Appendix E: Server Code

from matplotlib import pyplot as plt
from gluoncv import model_zoo, data, utils
import logging
import boto3
from keras.models import load_model
import numpy as np
from flask import Flask
import cv2
import time
from face_classification.src.image_emotion_gender_demo_modified import demo_emotion

app = Flask(__name__)

ACCESS_KEY_ID = ''
ACCESS_SECRET_KEY = ''
BUCKET_NAME = 'raspi-smart-camera'

jpg = ".jpg"

# Run MaskRCNN with a pretrained model
def run_mask_model(image_str):
    net = model_zoo.get_model('mask_rcnn_resnet50_v1b_coco', pretrained=True)
    print("downloaded the model")
    print("Starting Inference")

    im_fname = "images/" + image_str + jpg
    x, orig_img = data.transforms.presets.rcnn.load_test(im_fname)
    ids, scores, bboxes, masks = [xx[0].asnumpy() for xx in net(x)]
    width, height = orig_img.shape[1], orig_img.shape[0]
    masks, _ = utils.viz.expand_mask(masks, bboxes, (width, height), scores)
    orig_img = utils.viz.plot_mask(orig_img, masks)

    print("finished mask classification, making plot")

    fig = plt.figure(figsize=(10, 10), frameon=False)
    ax = fig.add_subplot(1, 1, 1)
    ax = utils.viz.plot_bbox(orig_img, bboxes, scores, ids,
                            class_names=net.classes, ax=ax)
    print("Plotted the mask model output")
    # fig.set_size_inches(w,h)

    # plot final image without axis
    ax.set_axis_off()
    # fig.add_axes(ax)
    # ax.imshow(orig_img, aspect='auto')

    plt.savefig("images/" + image_str + "_mask" + jpg, bbox_inches='tight', pad_inches=0)
    print("End of MaskRCNN")

# Run Emotion Detection with a pretrained model (located in a different directory)
def run_emotion_model(image_str):
    demo_emotion(image_str)

# Run both models
def classify(image_str):
    print("Starting Classify")
    start = time.time()
    run_mask_model(image_str)
    end1 = time.time()
    print("Execution time for emotion: " + str(end1-start))
    run_emotion_model(image_str)
    end2 = time.time()
    print("Execution time for mask: " + str(end2-end1))
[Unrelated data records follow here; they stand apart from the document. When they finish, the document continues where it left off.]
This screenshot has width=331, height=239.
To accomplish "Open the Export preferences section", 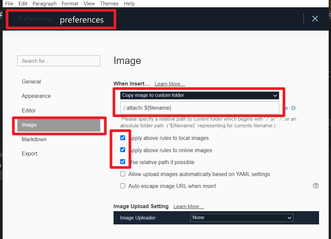I will (30, 153).
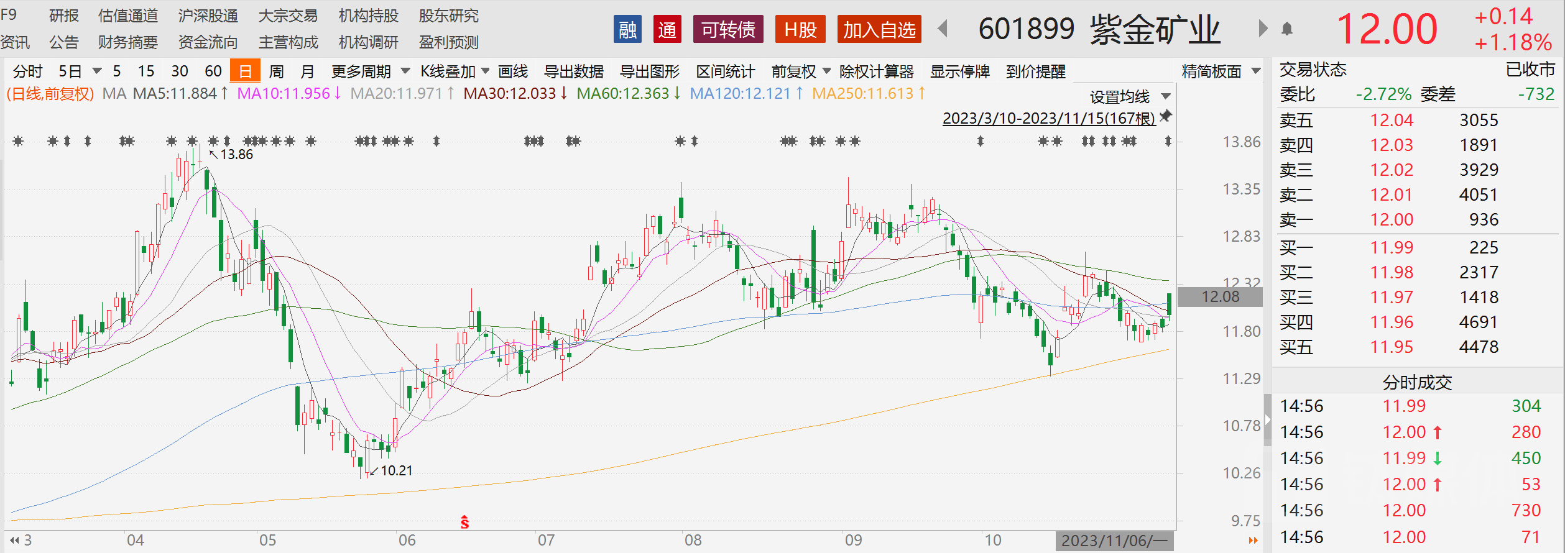Click the pin icon beside date range
Viewport: 1565px width, 553px height.
point(1166,116)
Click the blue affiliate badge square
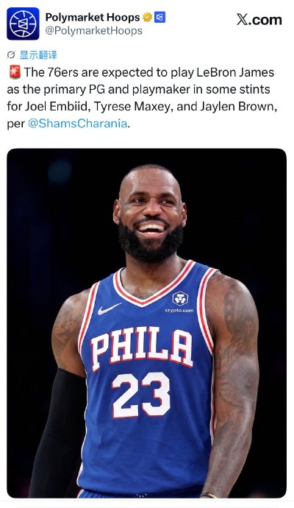This screenshot has width=294, height=508. pos(159,17)
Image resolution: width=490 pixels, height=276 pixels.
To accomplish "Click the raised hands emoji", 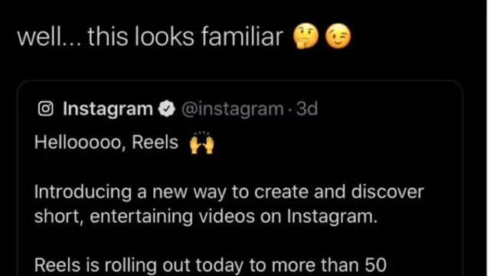I will pyautogui.click(x=202, y=143).
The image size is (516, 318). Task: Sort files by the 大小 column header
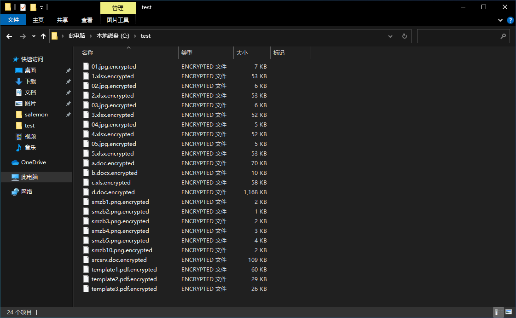[242, 53]
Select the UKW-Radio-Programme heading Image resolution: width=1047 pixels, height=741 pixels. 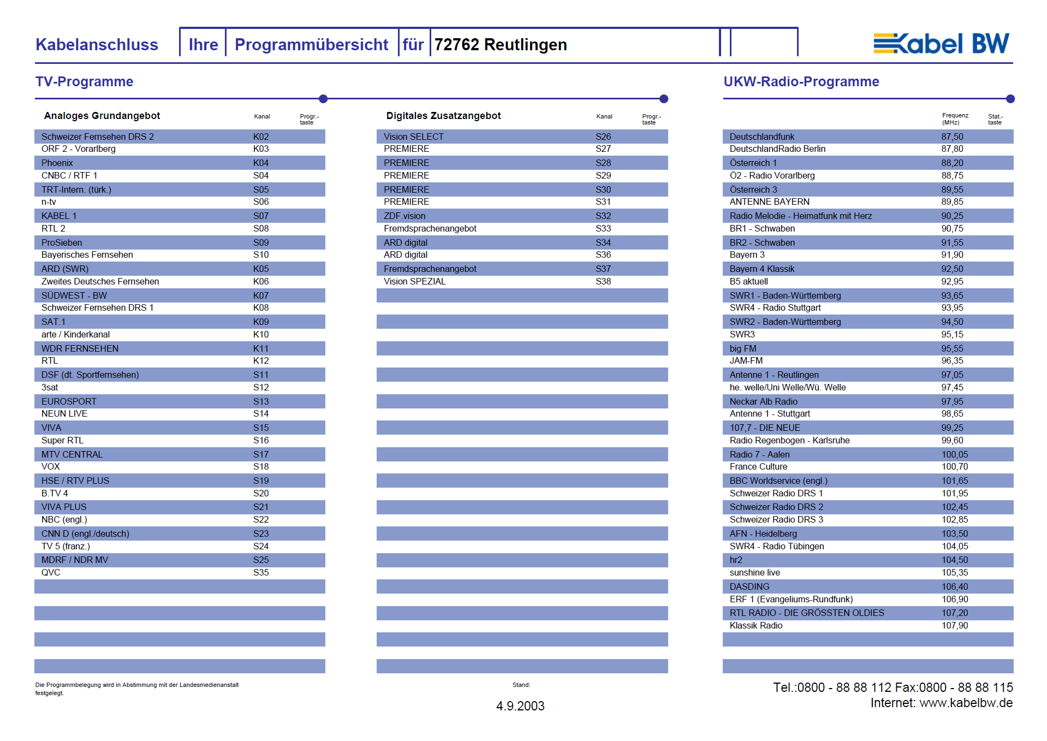click(801, 81)

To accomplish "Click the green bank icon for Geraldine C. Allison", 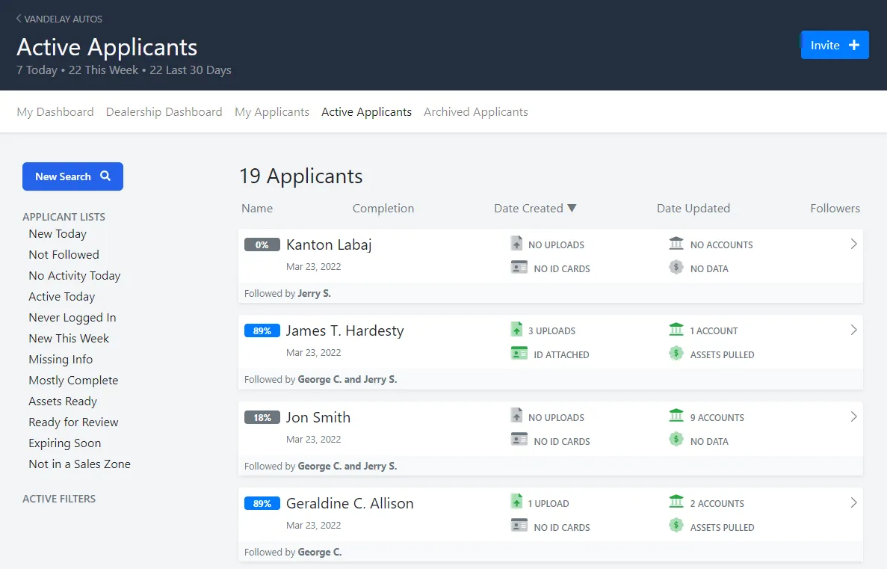I will pyautogui.click(x=676, y=502).
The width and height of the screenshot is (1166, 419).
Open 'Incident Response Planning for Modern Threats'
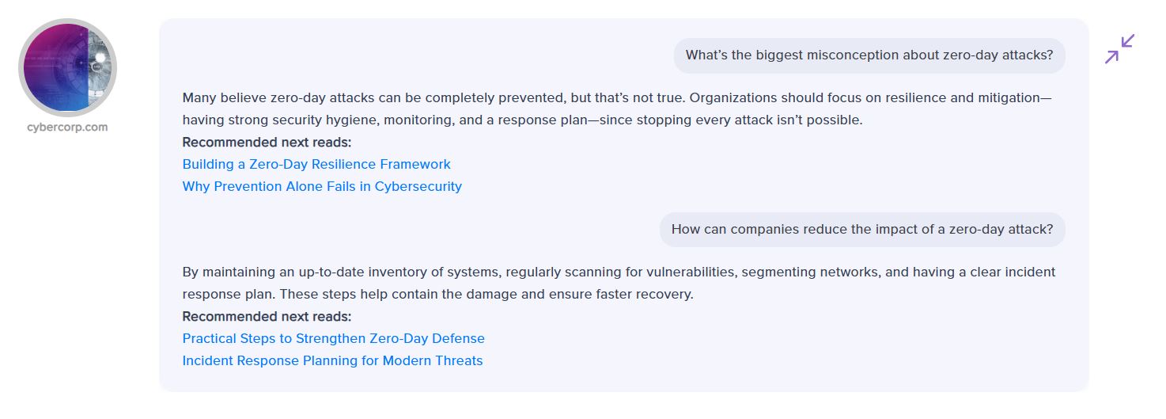tap(332, 360)
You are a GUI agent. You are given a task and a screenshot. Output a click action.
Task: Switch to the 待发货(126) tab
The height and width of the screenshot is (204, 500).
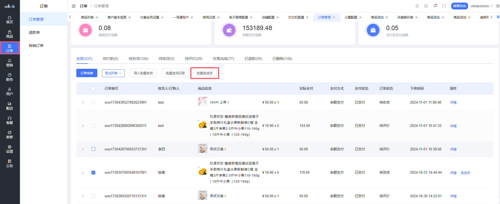point(138,59)
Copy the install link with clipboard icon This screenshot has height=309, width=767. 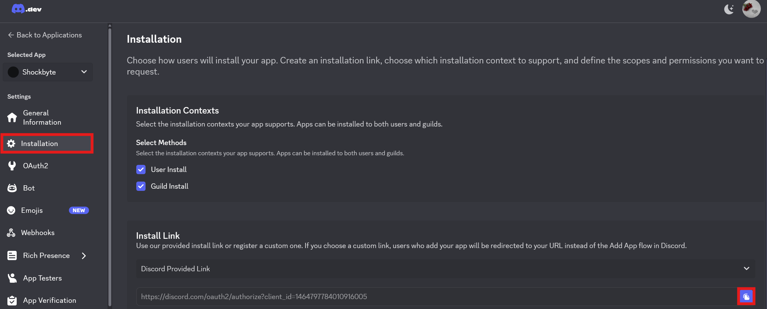pyautogui.click(x=746, y=297)
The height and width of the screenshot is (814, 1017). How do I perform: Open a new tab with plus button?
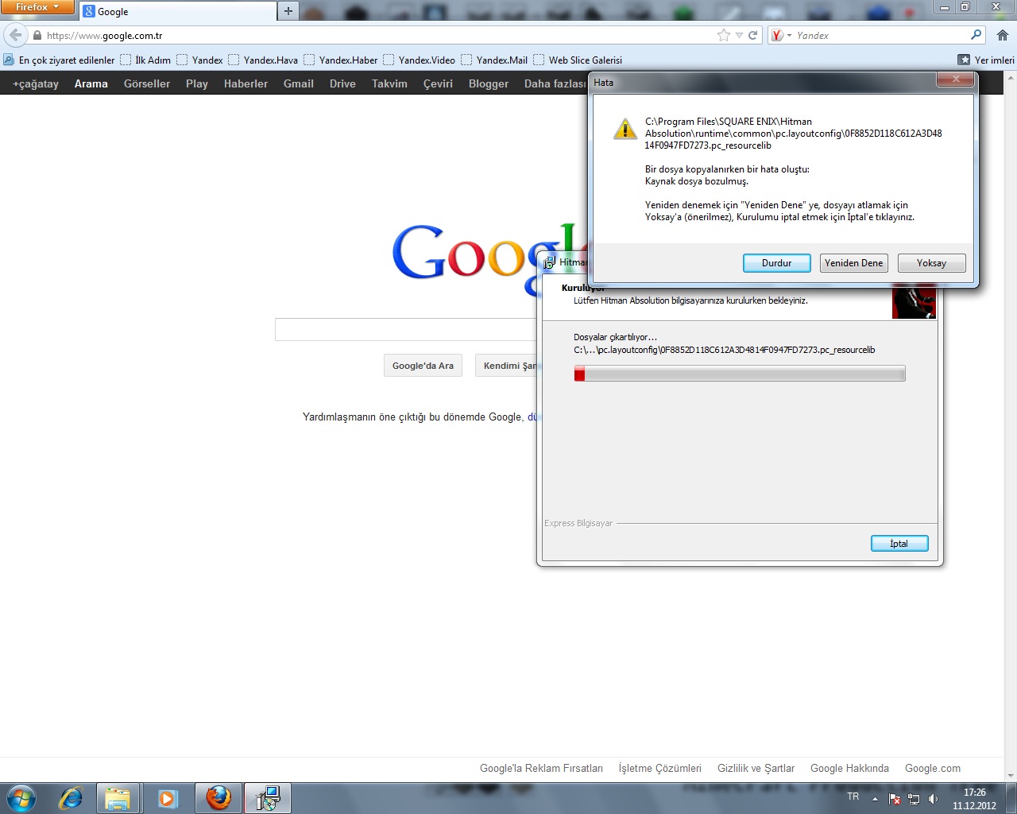[288, 11]
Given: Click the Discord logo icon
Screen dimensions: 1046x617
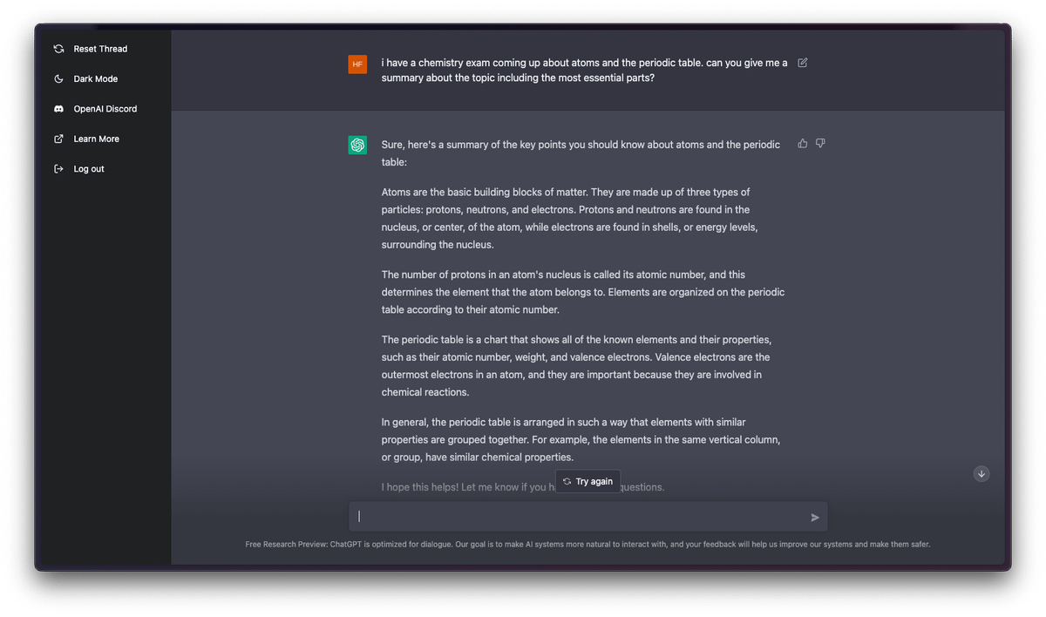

def test_download(image_str):
    s3 = boto3.resource(
        's3',
        aws_access_key_id=ACCESS_KEY_ID,
        aws_secret_access_key=ACCESS_SECRET_KEY,
    )

    s3_file_name = "upload_folder/" + str(image_str)
    local_download_path = "images/" + image_str #include the file name

    # Image download
    s3.Bucket(BUCKET_NAME).download_file(s3_file_name, local_download_path); # Change the second part
    # This is where you want to download it too.
    # I believe the semicolon is there on purpose
    print ("Download Done")

def download(image_str):
    s3 = boto3.resource(
        's3',
        aws_access_key_id=ACCESS_KEY_ID,
        aws_secret_access_key=ACCESS_SECRET_KEY,
    )

    s3_file_name = "upload_folder/" + str(image_str) + jpg
    local_download_path = "images/" + image_str + jpg #include the file name

    try:
    # Image download
        s3.Bucket(BUCKET_NAME).download_file(s3_file_name, local_download_path); # Change the second part
        logging.info("Successfully uploaded file {} to S3 bucket {}/{}.".format(local_download_path, BUCKET_NAME, s3_file_name))
    except Exception as e:
        print("Error: could not upload file:" + local_download_path + " to s3:" + str(e))

def upload(image_str):
    local_filename1 = "images/" + image_str + "_mask.jpg"
    local_filename2 = "images/" + image_str + "_emotion.jpg"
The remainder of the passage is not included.